Essentially, DLA acts as a broker for goods stocked by one of the services. The program is in its early stages and DLA does not yet have visibility into all inventories. Nonetheless, DLA officials estimate the agency already has shipped nearly $50 million worth of materiel from inventories that it once would have had to order.
Training logistics personnel will be critical to the program's success, says Brenda Meadows, an inventory management specialist at DLA, who with Vitko and Karen Townley in DLA's Columbus, Ohio, center developed and implemented the program. Because the services use different procedures for shipping and handling supplies, asking personnel in the Navy to fulfill an order for the Army or Air Force initially proved confusing.
DLA expanded the program to the Marine Corps in July and expects it to grow tremendously. "This is just the tip of the iceberg," Meadows says.
As the so-called "in-storage visibility" program is expanded, it eventually will significantly cut costs and reduce the department's inventory of spare parts and supplies. In 1996 alone, during initial testing, the program recovered implementation costs of about $1 million and offset procurement at more than $20 million, for a 20:1 return on investment, Meadows says.

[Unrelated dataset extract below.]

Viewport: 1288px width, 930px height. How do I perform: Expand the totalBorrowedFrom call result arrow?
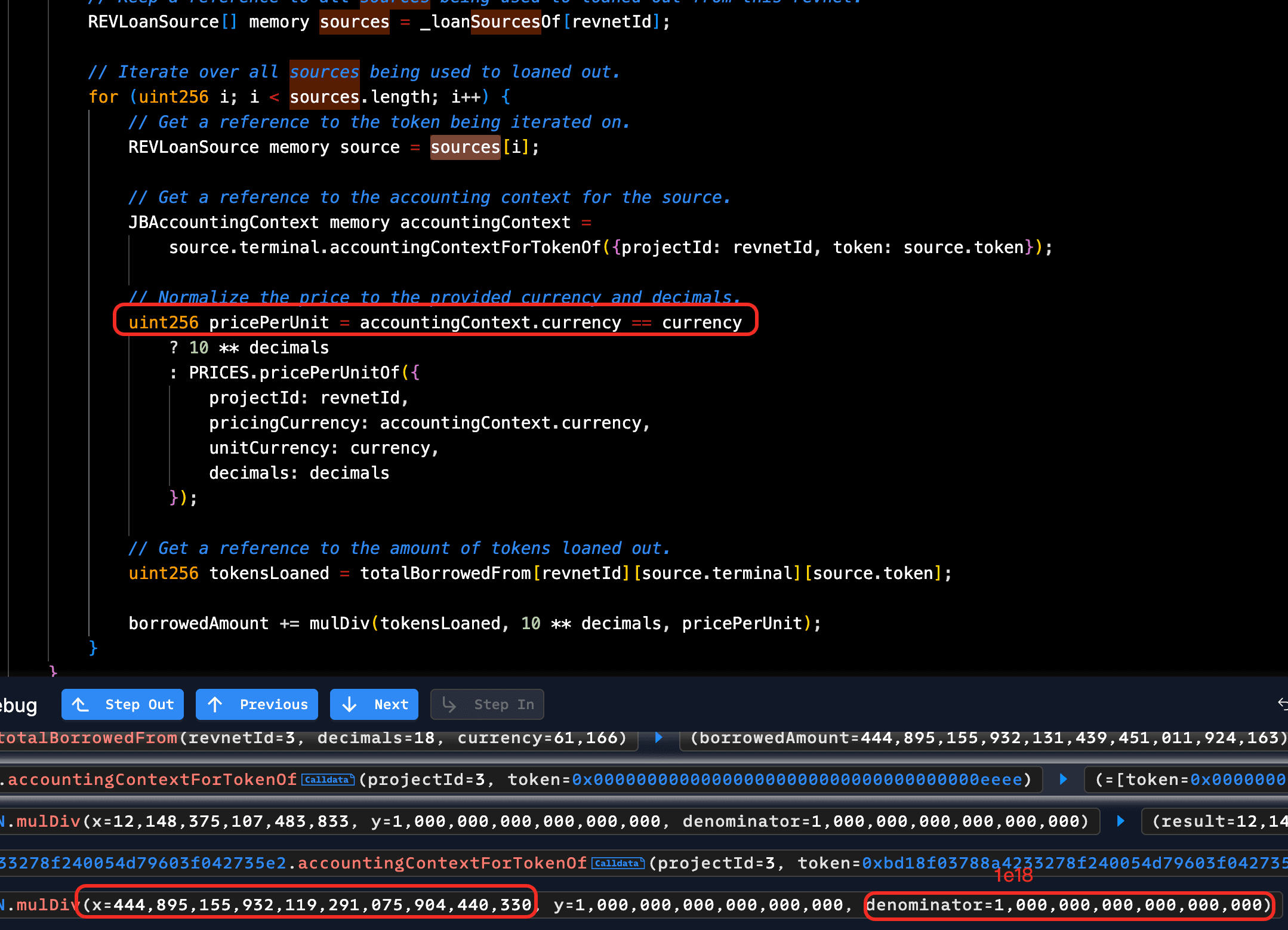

The Defense Department has been aggressively cutting inventories since 1990. In inflation-adjusted dollars, DoD inventory was $91 billion at the end of FY 1989, $68 billion at the end of FY 1996, and is forecast to decrease to $58 billion by FY 2003, Phillips said at the May hearing. "It is crucial to note that inventory reductions are also exceeding force structure reductions," he added.
In its High-Risk Series report, GAO acknowledged the Defense Department has made some headway in reducing its inventory from Cold War levels, but says it hasn't been enough.
"Unless DoD takes more aggressive actions, its inventory management problems will continue into the next century," GAO found.